=== ACTIVITY ===
Copy out each line of the data below in which the string "Close" appears.

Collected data
+ + + +

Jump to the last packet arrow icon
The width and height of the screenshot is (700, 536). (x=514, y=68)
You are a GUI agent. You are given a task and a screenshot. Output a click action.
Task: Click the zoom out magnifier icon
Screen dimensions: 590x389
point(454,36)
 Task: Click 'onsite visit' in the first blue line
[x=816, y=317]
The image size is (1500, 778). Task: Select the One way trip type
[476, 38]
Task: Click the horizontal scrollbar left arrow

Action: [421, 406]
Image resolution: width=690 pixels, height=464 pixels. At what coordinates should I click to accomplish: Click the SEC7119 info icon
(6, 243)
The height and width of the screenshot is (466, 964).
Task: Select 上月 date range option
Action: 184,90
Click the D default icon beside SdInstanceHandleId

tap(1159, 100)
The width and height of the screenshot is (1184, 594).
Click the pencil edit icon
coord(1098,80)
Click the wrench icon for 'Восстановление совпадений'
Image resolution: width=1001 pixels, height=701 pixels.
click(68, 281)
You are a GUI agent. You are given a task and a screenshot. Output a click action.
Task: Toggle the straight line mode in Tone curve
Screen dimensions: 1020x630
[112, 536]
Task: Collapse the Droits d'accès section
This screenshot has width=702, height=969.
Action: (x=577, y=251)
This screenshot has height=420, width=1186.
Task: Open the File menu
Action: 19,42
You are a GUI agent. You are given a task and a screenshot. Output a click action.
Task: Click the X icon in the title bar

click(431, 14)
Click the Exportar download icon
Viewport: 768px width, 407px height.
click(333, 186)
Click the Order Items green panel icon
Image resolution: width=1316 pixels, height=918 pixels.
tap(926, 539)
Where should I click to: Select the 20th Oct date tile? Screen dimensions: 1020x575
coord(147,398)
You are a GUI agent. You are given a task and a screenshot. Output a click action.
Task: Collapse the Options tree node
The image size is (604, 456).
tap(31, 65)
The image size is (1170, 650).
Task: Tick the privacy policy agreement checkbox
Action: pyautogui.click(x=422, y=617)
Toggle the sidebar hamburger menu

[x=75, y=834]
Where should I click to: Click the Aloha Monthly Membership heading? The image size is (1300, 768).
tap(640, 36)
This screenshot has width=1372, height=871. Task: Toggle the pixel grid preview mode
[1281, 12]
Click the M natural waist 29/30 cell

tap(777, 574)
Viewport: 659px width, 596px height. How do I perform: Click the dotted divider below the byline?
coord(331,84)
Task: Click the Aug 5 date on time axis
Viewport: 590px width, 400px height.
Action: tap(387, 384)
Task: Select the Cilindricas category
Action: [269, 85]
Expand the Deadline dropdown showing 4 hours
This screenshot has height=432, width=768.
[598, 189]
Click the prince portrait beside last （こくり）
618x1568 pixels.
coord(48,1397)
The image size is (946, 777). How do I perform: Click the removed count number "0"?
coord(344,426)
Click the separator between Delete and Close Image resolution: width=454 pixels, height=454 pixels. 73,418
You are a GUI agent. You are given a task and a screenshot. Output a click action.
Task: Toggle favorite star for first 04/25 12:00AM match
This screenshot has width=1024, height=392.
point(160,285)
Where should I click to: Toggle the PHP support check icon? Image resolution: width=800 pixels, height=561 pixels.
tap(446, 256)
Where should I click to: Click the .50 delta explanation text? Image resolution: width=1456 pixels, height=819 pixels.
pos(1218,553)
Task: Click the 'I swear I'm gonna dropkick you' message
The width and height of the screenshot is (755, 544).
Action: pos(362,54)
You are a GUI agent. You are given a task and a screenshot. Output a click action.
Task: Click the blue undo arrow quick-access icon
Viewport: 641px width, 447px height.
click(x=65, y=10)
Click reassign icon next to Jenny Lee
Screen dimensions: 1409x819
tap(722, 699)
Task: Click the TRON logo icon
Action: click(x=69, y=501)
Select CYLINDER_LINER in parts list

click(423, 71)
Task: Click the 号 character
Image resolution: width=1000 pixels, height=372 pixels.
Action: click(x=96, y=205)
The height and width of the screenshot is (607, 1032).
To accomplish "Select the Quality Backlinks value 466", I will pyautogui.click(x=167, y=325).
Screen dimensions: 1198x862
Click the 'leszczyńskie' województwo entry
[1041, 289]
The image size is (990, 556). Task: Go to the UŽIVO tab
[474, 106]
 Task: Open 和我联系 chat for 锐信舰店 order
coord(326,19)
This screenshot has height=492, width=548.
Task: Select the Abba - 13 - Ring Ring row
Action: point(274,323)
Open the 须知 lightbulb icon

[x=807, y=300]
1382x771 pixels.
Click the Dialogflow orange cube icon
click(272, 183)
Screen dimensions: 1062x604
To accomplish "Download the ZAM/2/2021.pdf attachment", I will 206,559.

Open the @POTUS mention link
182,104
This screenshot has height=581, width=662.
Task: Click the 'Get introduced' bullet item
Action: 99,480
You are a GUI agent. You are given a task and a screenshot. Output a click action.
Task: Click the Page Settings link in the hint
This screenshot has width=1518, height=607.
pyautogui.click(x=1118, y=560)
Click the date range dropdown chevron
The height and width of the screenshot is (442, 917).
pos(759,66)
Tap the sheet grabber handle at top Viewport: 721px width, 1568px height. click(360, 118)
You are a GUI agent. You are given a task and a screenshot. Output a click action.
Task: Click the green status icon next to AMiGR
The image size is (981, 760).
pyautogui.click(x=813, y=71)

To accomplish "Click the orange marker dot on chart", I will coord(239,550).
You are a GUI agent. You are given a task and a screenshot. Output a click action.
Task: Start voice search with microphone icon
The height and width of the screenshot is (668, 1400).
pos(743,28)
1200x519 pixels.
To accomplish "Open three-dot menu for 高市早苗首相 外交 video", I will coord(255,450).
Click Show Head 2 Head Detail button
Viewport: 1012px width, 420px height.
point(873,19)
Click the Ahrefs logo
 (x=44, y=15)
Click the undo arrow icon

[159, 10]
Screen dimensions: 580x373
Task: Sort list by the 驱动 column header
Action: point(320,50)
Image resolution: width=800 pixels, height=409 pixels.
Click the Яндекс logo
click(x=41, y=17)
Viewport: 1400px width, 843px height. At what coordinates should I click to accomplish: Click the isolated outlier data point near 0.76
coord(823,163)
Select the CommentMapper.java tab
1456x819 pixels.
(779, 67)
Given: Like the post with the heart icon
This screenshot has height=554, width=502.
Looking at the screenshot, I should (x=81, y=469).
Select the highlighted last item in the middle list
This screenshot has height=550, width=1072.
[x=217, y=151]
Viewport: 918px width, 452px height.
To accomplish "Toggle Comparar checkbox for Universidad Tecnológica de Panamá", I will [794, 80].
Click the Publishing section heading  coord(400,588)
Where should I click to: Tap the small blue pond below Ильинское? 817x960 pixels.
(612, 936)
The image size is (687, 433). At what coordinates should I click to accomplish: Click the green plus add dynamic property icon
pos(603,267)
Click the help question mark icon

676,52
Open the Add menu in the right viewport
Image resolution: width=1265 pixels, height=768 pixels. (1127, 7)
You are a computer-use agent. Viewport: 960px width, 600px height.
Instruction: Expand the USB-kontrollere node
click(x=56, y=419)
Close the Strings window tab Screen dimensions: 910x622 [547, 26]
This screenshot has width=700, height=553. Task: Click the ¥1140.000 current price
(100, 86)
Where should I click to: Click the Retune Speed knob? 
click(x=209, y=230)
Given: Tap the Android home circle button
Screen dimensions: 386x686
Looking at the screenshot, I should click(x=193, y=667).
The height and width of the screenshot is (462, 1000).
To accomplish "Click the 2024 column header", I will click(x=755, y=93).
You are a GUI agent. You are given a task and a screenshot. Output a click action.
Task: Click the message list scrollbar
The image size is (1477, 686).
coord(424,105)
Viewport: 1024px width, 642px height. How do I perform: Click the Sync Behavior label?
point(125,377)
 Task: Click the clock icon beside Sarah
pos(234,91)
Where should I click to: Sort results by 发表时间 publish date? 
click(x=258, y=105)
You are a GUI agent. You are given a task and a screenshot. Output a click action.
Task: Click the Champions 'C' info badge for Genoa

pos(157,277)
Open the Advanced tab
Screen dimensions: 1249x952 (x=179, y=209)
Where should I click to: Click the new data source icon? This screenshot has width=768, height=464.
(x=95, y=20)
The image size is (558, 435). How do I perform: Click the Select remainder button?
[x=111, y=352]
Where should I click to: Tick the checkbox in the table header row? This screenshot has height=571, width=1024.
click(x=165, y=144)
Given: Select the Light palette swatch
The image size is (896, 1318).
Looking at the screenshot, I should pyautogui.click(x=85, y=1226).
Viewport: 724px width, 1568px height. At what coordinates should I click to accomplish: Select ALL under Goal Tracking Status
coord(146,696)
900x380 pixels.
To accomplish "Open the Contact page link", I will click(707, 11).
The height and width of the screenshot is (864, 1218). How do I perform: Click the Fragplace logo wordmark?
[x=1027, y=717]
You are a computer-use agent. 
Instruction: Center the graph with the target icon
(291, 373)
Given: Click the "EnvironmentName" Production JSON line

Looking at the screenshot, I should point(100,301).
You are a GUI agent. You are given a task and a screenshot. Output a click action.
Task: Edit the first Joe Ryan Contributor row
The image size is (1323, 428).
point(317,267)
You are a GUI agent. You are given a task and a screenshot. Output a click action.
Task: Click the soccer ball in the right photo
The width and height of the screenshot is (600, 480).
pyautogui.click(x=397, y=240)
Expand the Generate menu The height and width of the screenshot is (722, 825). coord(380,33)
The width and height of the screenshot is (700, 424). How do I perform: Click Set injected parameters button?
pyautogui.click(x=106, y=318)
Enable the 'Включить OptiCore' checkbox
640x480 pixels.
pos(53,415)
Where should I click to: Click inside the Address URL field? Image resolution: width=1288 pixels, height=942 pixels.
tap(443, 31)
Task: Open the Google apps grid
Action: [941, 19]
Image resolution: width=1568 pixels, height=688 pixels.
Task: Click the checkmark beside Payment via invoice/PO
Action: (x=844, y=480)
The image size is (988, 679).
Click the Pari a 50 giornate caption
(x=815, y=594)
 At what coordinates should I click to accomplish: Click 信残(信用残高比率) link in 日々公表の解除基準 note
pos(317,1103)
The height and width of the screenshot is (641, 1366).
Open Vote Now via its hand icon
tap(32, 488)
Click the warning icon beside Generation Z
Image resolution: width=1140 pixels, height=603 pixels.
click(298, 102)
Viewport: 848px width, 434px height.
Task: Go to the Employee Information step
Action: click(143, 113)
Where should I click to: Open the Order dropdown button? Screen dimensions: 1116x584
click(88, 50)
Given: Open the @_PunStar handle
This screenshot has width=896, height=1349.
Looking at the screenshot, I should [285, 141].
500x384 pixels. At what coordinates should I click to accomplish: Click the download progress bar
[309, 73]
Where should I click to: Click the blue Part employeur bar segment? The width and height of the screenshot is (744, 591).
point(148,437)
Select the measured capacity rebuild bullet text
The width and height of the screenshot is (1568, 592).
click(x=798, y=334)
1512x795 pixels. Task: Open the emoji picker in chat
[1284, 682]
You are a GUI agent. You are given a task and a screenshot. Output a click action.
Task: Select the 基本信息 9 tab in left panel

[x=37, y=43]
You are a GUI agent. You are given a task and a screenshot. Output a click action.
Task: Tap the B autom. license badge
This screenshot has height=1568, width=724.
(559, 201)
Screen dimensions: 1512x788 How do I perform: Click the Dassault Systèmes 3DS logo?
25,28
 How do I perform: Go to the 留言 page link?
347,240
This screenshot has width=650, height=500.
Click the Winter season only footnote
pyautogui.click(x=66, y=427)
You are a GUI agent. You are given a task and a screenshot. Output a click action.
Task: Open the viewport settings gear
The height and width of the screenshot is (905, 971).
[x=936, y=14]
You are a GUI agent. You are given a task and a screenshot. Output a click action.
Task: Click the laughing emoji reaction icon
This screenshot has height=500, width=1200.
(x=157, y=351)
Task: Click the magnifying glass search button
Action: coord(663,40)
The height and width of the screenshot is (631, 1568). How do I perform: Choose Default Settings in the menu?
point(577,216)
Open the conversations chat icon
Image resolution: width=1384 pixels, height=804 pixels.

+ + + +

=== RESULT OF THE EXERCISE ===
Click the separator between Delete and Close Image resolution: width=454 pixels, height=454 pixels. 73,418
Close the Strings window tab Screen dimensions: 910x622 [547, 26]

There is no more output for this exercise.